We will next plot the EC for each simulation and color the curve based on the R/D values

In [42]:
from matplotlib.lines import Line2D
from matplotlib.patches import Patch

# Create an array of the ECs
A = np.vstack([ec1,ec2,ec3])

# Define a figure for plotting
plt.figure()

# Define legend elements
legend_elements = [
                    Line2D([0],[0], color = "r", lw = 1, label = "D, R"),
                    Line2D([0],[0], color = "g", lw = 1, label = "D, 1/2R"),
                    Line2D([0],[0], color = "b", lw = 1, label = "2D, R"),
]
for i in range(90):
    if i < 30:
        plt.plot(filtrations, A[i,:],color = 'r')
    elif i <  60:
        plt.plot(filtrations, A[i,:],color = 'g')
    else:
        plt.plot(filtrations, A[i,:],color = 'b')

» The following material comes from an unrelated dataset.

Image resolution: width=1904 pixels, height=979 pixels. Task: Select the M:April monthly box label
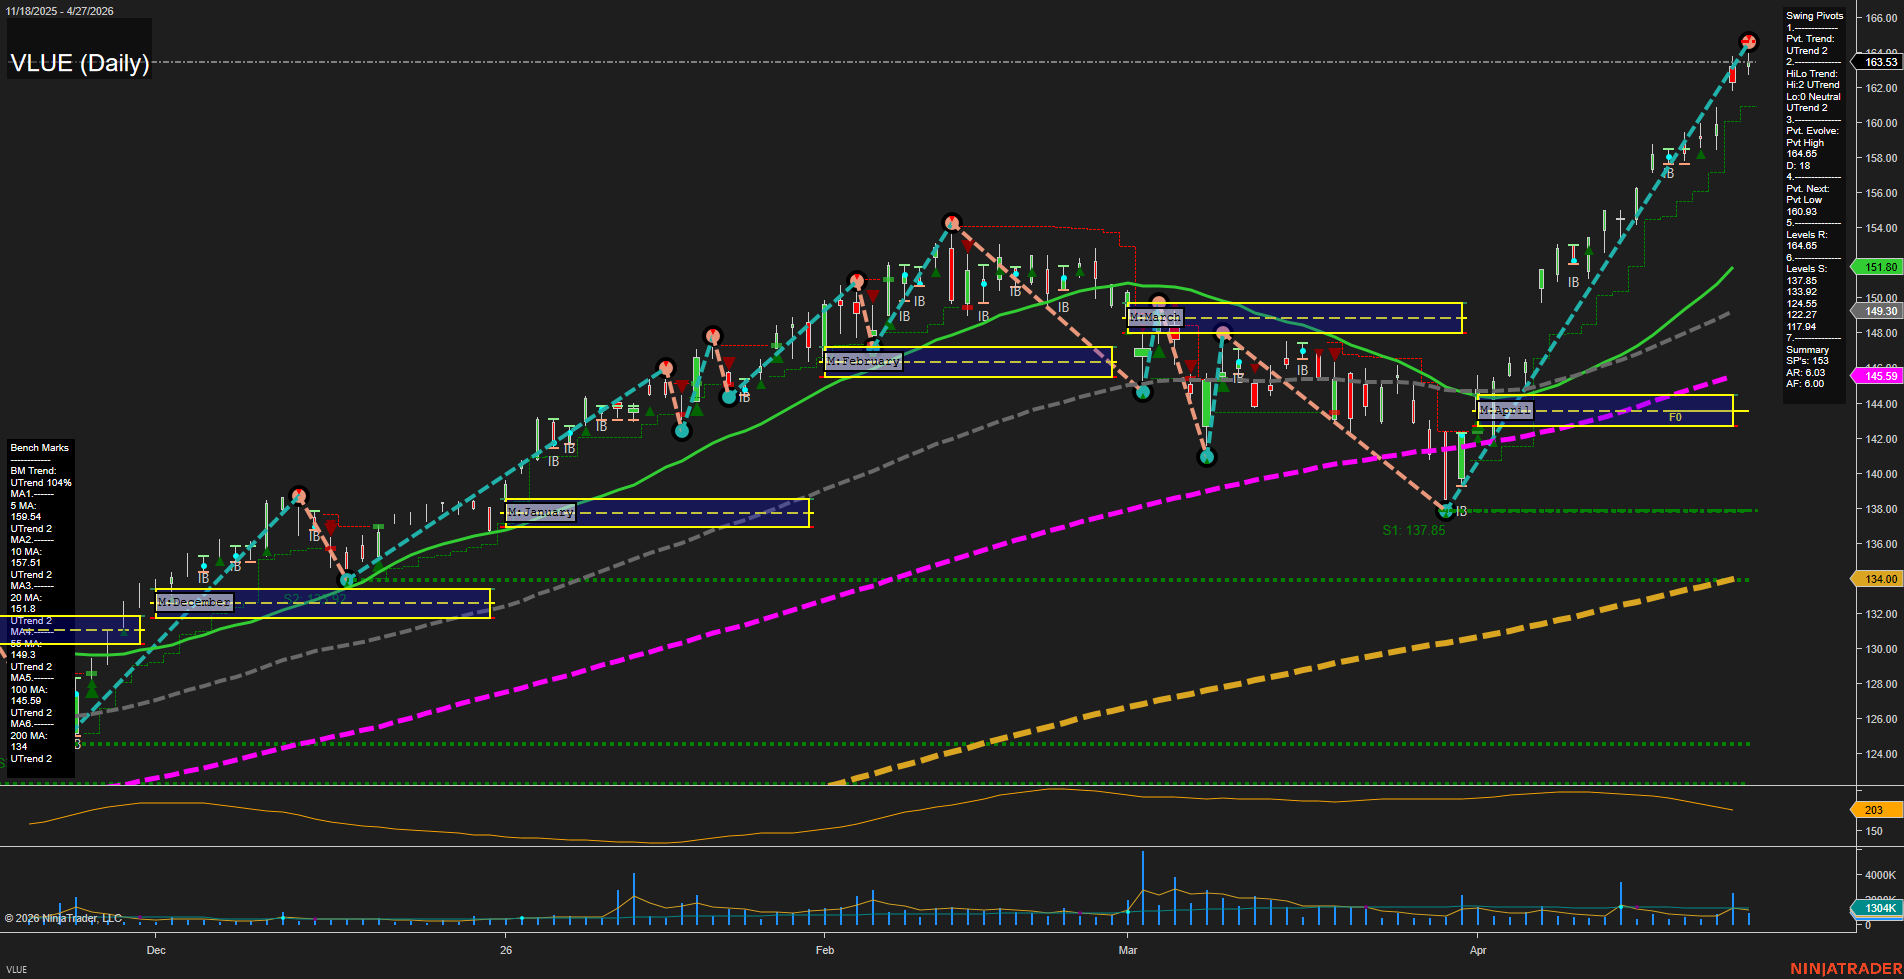[1505, 410]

plt.legend(handles = legend_elements)
plt.show()

<IPython.core.display.Javascript object>

In the above figure, we can see that the EC curves for the different simulation sets all have distinct shapes. To highlight these differences, we also plot the average of each simulation set below

In [43]:
# Compute the average of the three different simulation sets
A1 = np.mean(A[0:30,:],axis = 0)
A2 = np.mean(A[30:60,:],axis = 0)
A3 = np.mean(A[60:90,:],axis = 0)

# Plot the average EC
plt.figure()
plt.plot(filtrations, A1, 'k', label = "$D=3,R=0.8$")
plt.plot(filtrations, A2, '--k', label = "$D=3,R=0.4$")
plt.plot(filtrations, A3, '-.k',label = "$D=6,R=0.8$")

plt.legend()
plt.ylabel("Average EC ($\chi_{\ell}$)")
plt.xlabel("$\ell$")

plt.show()

<IPython.core.display.Javascript object>

As with the image analysis that we did previously, we can do PCA to see if we can identify separation of the EC curves. We compute the EC below, and we again see that there is distinct separation from the simulation sets.

In [44]:
# Convert lists into an array
A = np.vstack([ec1,ec2,ec3])

# Perform PCA
pca = PCA()
X = pca.fit_transform(np.nan_to_num(zscore(A)))

# Plot the results
plt.figure()
plt.scatter(X[0:30,0],X[0:30,1],90,label = "$D=3,R=0.8$",facecolor = "None",edgecolor = 'k')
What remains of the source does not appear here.